### Passage for review
Celebrating Public Health in a Time of Crisis

April 07, 2020|9:45 a.m.| Georges C. Benjamin, MD | Executive Director of the American Public Health Association

Georges C. Benjamin, MDWe celebrate the 25th anniversary of National Public Health Week (NPHW) at a time when we are confronting the biggest public health crisis of our time. Not since the HIV/AIDS pandemic has the entire world been so impacted by a new infectious disease. After a series of near misses—from years of planning and pandemics that never fully arrived—the pandemic we have been concerned about is here. It comes at a time of great political division in our country but NPHW affords us the opportunity to come together and conquer this serious health threat together. We can help lead the way through public health practice grounded in science with ethical and principled leadership.

The novel coronavirus, COVID-19, which continues its stampede across America and around the world, has changed the ways we engage as a society. It has forced us to stay in our homes, maintain social distancing, and try to avoid infection. It has created a society that is now engaging virtually in most aspects of our lives. As public health practitioners we need to ensure that while we promote social distancing, we continue to enable social cohesion. This virtual existence is a new way of living and may dramatically change our approach to engagement even after this current threat is gone.

We have always said that when public health practitioners do their best work, nothing happens. But when something does happen, we must be prepared to act quickly to reduce the threat. COVID-19 represents such a threat to our collective health, and it requires our best work to mitigate it. National Public Health Week @ 25 is a time of celebration of our prior successes with a look toward what we need to do for the future in the face of the great COVID-19 pandemic. When this is over, we will need to have a thoughtful discussion with policy makers, resource allocators, and the public to once and for all build a robust, sustainable public health system. One that can adequately address these kinds of catastrophic health threats. It is critical for public health leaders – all of us – to engage our communities in this debate.

These are unusual times for sure. The COVID-19 pandemic has already claimed more lives than we can bear and there are grim estimates of potentially hundreds of thousands of more to come unless we convince people to invest in a well-resourced sustainable public health system.

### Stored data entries
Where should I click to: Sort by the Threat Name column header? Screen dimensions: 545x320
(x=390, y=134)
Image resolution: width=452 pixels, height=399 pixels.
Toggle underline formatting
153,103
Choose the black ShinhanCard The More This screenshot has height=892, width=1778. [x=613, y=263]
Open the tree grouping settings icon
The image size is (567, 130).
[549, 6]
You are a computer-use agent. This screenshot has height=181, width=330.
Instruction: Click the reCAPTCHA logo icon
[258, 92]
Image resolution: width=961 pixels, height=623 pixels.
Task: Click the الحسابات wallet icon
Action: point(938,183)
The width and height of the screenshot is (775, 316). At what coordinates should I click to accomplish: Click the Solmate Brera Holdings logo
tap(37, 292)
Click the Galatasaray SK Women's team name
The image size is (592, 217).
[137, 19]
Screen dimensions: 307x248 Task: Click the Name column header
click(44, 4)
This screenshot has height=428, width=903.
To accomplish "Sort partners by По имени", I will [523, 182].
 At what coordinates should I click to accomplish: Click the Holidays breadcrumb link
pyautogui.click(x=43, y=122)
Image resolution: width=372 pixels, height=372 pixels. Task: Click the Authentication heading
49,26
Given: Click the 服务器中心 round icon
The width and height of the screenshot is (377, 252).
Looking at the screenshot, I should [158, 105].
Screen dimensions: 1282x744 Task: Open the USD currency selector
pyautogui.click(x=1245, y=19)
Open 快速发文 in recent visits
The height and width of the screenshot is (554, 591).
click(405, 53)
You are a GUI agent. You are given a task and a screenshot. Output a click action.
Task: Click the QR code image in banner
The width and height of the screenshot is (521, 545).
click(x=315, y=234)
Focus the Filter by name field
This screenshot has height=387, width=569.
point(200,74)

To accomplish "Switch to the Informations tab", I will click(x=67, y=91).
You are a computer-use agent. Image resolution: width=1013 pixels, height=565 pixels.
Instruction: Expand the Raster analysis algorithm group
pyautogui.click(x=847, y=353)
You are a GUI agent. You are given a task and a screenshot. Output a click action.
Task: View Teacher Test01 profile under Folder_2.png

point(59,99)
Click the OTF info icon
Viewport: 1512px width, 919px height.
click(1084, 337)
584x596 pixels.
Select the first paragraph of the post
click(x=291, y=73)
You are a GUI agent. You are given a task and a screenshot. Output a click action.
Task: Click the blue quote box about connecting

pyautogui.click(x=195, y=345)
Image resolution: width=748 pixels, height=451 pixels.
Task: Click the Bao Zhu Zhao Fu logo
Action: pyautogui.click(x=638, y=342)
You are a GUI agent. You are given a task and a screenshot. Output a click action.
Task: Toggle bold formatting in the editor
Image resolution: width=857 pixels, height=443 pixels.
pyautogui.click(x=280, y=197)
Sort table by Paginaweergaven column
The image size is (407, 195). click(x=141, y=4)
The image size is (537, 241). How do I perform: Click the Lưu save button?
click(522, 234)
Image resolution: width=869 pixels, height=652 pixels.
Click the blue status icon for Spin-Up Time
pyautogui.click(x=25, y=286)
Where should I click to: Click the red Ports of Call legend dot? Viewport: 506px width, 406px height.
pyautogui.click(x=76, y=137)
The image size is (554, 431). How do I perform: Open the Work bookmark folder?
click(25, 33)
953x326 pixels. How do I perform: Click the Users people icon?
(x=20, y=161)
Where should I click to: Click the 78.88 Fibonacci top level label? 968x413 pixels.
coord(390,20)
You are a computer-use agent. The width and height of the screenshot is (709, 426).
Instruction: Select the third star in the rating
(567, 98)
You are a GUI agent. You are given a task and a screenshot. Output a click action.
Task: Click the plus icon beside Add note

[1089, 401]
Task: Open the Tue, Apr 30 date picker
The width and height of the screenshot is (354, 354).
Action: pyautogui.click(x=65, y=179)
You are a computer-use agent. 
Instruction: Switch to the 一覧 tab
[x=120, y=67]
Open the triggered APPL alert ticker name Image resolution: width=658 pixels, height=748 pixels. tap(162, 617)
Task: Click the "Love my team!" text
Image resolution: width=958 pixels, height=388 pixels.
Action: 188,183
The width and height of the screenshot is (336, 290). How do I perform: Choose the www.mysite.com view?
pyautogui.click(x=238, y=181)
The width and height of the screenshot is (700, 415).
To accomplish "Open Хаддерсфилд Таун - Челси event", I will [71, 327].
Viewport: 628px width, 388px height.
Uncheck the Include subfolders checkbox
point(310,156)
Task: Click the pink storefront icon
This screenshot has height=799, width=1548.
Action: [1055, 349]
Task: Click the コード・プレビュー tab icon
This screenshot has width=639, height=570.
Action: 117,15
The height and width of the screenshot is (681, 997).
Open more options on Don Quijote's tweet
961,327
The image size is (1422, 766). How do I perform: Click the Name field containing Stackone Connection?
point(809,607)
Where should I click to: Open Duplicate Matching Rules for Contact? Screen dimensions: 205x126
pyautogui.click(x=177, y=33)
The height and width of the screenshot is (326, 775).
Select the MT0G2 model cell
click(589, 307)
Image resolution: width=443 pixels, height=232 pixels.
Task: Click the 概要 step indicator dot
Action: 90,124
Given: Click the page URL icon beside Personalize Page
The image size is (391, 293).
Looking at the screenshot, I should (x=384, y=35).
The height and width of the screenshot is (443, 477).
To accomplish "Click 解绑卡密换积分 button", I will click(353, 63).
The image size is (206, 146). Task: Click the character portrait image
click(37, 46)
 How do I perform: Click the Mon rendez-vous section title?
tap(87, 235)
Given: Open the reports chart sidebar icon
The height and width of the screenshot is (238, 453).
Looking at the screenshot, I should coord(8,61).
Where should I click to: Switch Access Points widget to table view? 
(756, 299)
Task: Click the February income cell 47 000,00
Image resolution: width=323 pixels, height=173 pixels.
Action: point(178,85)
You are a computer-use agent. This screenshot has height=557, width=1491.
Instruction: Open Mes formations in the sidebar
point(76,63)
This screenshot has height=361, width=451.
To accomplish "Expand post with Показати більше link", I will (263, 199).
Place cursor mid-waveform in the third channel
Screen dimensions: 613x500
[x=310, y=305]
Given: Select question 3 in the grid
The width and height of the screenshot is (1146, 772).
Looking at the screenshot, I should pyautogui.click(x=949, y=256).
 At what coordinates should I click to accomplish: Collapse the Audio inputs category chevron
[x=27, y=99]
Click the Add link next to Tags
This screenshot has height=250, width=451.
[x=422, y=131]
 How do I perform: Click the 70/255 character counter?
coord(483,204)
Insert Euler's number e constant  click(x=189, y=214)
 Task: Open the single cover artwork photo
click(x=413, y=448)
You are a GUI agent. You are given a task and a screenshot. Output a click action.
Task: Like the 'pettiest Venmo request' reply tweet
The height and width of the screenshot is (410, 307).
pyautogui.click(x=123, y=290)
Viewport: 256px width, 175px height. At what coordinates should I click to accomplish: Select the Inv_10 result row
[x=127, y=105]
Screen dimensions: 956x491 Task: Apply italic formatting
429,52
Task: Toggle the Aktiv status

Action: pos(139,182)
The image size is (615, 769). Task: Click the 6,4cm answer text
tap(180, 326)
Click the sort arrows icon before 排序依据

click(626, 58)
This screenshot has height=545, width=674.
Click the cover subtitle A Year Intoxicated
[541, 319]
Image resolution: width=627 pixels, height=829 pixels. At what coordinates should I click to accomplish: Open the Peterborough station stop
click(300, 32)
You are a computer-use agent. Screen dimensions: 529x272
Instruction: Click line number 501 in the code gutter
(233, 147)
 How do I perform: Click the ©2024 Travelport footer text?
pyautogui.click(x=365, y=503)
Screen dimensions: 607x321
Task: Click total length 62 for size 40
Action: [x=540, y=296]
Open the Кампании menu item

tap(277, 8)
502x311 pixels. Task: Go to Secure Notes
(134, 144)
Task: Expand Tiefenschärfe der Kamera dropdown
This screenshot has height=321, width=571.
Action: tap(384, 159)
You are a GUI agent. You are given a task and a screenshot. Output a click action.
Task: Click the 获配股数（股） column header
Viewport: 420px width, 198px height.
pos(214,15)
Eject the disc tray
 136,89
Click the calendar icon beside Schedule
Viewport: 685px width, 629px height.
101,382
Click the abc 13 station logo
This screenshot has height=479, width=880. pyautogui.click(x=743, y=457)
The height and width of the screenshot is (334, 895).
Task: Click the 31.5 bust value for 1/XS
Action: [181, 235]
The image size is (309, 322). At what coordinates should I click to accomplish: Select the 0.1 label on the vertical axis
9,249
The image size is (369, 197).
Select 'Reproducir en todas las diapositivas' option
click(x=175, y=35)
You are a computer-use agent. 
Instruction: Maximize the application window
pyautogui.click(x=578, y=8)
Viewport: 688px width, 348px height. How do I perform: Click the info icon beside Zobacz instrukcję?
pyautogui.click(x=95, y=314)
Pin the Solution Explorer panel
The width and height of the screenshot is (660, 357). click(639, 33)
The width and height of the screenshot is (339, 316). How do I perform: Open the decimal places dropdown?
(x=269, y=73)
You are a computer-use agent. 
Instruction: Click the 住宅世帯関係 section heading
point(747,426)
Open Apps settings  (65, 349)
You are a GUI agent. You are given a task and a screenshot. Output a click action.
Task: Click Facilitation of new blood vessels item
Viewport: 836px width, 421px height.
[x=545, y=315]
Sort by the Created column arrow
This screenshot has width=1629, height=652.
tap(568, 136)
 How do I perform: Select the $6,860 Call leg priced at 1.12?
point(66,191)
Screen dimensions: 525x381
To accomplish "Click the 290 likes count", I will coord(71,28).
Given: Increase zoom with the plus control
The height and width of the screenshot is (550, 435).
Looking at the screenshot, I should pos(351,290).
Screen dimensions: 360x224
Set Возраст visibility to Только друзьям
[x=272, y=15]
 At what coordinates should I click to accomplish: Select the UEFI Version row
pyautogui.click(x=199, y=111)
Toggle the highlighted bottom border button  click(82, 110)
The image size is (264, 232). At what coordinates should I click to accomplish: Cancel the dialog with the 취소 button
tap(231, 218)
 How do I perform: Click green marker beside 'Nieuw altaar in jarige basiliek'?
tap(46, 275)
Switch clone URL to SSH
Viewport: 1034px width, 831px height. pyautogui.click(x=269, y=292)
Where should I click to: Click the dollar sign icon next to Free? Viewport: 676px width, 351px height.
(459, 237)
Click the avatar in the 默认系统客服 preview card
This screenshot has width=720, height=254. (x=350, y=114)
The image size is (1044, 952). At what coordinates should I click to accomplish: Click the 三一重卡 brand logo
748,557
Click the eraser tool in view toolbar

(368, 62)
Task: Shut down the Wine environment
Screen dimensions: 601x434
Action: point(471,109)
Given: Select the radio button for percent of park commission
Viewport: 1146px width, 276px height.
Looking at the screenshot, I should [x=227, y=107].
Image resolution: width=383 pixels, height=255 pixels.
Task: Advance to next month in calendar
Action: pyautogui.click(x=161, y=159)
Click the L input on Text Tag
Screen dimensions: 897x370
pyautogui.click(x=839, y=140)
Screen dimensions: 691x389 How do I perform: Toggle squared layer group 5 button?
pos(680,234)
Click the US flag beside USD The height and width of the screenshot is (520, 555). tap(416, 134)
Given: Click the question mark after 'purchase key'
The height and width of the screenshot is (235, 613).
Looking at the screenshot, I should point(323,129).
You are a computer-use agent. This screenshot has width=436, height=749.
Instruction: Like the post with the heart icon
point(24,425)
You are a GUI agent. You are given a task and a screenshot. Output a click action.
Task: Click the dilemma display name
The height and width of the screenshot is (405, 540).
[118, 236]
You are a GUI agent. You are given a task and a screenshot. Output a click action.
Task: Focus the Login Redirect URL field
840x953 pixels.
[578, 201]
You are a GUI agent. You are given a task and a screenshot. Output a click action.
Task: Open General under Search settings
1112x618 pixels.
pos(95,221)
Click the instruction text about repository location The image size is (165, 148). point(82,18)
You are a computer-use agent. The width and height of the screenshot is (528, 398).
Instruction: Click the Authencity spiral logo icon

### Task requirements
From the essay on National Public Health Week above, reproduce word for word everything from "April 07, 2020|9:45" down to "and principled leadership.".

### Worked solution
April 07, 2020|9:45 a.m.| Georges C. Benjamin, MD | Executive Director of the American Public Health Association

Georges C. Benjamin, MDWe celebrate the 25th anniversary of National Public Health Week (NPHW) at a time when we are confronting the biggest public health crisis of our time. Not since the HIV/AIDS pandemic has the entire world been so impacted by a new infectious disease. After a series of near misses—from years of planning and pandemics that never fully arrived—the pandemic we have been concerned about is here. It comes at a time of great political division in our country but NPHW affords us the opportunity to come together and conquer this serious health threat together. We can help lead the way through public health practice grounded in science with ethical and principled leadership.